(Data entries)
· · · ·
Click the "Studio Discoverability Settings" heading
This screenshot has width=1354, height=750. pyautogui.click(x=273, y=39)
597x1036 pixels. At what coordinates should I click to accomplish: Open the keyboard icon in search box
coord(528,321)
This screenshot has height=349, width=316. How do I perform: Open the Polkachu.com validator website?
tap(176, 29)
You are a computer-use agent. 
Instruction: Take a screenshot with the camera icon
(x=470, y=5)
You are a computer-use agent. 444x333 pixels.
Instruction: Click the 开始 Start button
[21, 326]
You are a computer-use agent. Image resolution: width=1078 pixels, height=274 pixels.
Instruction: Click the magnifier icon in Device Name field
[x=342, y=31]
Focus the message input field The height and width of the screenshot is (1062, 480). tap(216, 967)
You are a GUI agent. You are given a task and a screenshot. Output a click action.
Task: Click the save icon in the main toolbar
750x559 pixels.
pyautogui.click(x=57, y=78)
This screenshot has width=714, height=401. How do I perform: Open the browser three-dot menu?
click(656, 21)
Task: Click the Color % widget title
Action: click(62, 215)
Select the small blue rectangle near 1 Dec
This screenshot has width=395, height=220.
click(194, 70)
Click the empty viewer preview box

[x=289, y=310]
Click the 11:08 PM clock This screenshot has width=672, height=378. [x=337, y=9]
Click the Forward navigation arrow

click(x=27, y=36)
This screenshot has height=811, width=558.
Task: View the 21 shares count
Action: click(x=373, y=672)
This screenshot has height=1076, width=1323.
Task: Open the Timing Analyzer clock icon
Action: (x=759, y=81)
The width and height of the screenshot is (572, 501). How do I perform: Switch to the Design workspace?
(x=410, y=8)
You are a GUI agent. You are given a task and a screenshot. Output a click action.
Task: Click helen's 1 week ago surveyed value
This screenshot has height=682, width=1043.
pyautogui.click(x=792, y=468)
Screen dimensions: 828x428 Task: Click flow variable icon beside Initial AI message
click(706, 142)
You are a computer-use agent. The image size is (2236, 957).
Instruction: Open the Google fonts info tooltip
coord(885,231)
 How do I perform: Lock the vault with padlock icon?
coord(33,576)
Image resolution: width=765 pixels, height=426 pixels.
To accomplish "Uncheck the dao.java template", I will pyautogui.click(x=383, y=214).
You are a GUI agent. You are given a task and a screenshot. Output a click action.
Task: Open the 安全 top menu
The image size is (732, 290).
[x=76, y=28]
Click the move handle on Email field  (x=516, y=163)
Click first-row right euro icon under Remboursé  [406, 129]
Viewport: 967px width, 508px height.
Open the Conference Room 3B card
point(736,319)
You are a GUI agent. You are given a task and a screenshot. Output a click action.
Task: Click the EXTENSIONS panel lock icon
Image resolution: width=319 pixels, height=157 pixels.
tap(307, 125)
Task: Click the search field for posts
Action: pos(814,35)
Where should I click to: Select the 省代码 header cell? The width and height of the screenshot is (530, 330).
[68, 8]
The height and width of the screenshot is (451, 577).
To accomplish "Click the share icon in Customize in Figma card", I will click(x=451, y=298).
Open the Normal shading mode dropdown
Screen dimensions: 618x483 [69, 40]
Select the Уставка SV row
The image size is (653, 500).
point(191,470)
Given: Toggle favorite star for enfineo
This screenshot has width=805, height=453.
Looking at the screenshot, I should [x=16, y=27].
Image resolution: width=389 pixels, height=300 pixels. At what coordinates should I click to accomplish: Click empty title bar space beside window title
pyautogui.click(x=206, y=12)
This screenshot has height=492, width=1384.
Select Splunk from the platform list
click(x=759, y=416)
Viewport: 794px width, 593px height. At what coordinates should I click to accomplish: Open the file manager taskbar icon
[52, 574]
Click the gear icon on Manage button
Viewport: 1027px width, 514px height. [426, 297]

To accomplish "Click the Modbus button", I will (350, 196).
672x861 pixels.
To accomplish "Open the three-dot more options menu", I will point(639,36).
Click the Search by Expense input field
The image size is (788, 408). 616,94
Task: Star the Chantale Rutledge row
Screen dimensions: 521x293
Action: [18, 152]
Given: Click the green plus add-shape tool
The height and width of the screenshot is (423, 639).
· · · ·
*EXERCISE DIRECTIONS*
Copy all of the lines above word for word, leaving nothing out.

*FINAL RESULT*
Click the "Studio Discoverability Settings" heading
This screenshot has width=1354, height=750. pyautogui.click(x=273, y=39)
597x1036 pixels. At what coordinates should I click to accomplish: Open the keyboard icon in search box
coord(528,321)
This screenshot has height=349, width=316. How do I perform: Open the Polkachu.com validator website?
tap(176, 29)
You are a computer-use agent. 
Instruction: Take a screenshot with the camera icon
(x=470, y=5)
You are a computer-use agent. 444x333 pixels.
Instruction: Click the 开始 Start button
[21, 326]
You are a computer-use agent. Image resolution: width=1078 pixels, height=274 pixels.
Instruction: Click the magnifier icon in Device Name field
[x=342, y=31]
Focus the message input field The height and width of the screenshot is (1062, 480). tap(216, 967)
You are a GUI agent. You are given a task and a screenshot. Output a click action.
Task: Click the save icon in the main toolbar
750x559 pixels.
pyautogui.click(x=57, y=78)
This screenshot has width=714, height=401. How do I perform: Open the browser three-dot menu?
click(656, 21)
Task: Click the Color % widget title
Action: click(62, 215)
Select the small blue rectangle near 1 Dec
This screenshot has width=395, height=220.
click(194, 70)
Click the empty viewer preview box

[x=289, y=310]
Click the 11:08 PM clock This screenshot has width=672, height=378. [x=337, y=9]
Click the Forward navigation arrow

click(x=27, y=36)
This screenshot has height=811, width=558.
Task: View the 21 shares count
Action: click(x=373, y=672)
This screenshot has height=1076, width=1323.
Task: Open the Timing Analyzer clock icon
Action: (x=759, y=81)
The width and height of the screenshot is (572, 501). How do I perform: Switch to the Design workspace?
(x=410, y=8)
You are a GUI agent. You are given a task and a screenshot. Output a click action.
Task: Click helen's 1 week ago surveyed value
This screenshot has height=682, width=1043.
pyautogui.click(x=792, y=468)
Screen dimensions: 828x428 Task: Click flow variable icon beside Initial AI message
click(706, 142)
You are a computer-use agent. The image size is (2236, 957).
Instruction: Open the Google fonts info tooltip
coord(885,231)
 How do I perform: Lock the vault with padlock icon?
coord(33,576)
Image resolution: width=765 pixels, height=426 pixels.
To accomplish "Uncheck the dao.java template", I will pyautogui.click(x=383, y=214).
You are a GUI agent. You are given a task and a screenshot. Output a click action.
Task: Open the 安全 top menu
The image size is (732, 290).
[x=76, y=28]
Click the move handle on Email field  (x=516, y=163)
Click first-row right euro icon under Remboursé  [406, 129]
Viewport: 967px width, 508px height.
Open the Conference Room 3B card
point(736,319)
You are a GUI agent. You are given a task and a screenshot. Output a click action.
Task: Click the EXTENSIONS panel lock icon
Image resolution: width=319 pixels, height=157 pixels.
tap(307, 125)
Task: Click the search field for posts
Action: pos(814,35)
Where should I click to: Select the 省代码 header cell? The width and height of the screenshot is (530, 330).
[68, 8]
The height and width of the screenshot is (451, 577).
To accomplish "Click the share icon in Customize in Figma card", I will click(x=451, y=298).
Open the Normal shading mode dropdown
Screen dimensions: 618x483 [69, 40]
Select the Уставка SV row
The image size is (653, 500).
point(191,470)
Given: Toggle favorite star for enfineo
This screenshot has width=805, height=453.
Looking at the screenshot, I should [x=16, y=27].
Image resolution: width=389 pixels, height=300 pixels. At what coordinates should I click to accomplish: Click empty title bar space beside window title
pyautogui.click(x=206, y=12)
This screenshot has height=492, width=1384.
Select Splunk from the platform list
click(x=759, y=416)
Viewport: 794px width, 593px height. At what coordinates should I click to accomplish: Open the file manager taskbar icon
[52, 574]
Click the gear icon on Manage button
Viewport: 1027px width, 514px height. [426, 297]

To accomplish "Click the Modbus button", I will (350, 196).
672x861 pixels.
To accomplish "Open the three-dot more options menu", I will point(639,36).
Click the Search by Expense input field
The image size is (788, 408). 616,94
Task: Star the Chantale Rutledge row
Screen dimensions: 521x293
Action: [18, 152]
Given: Click the green plus add-shape tool
The height and width of the screenshot is (423, 639).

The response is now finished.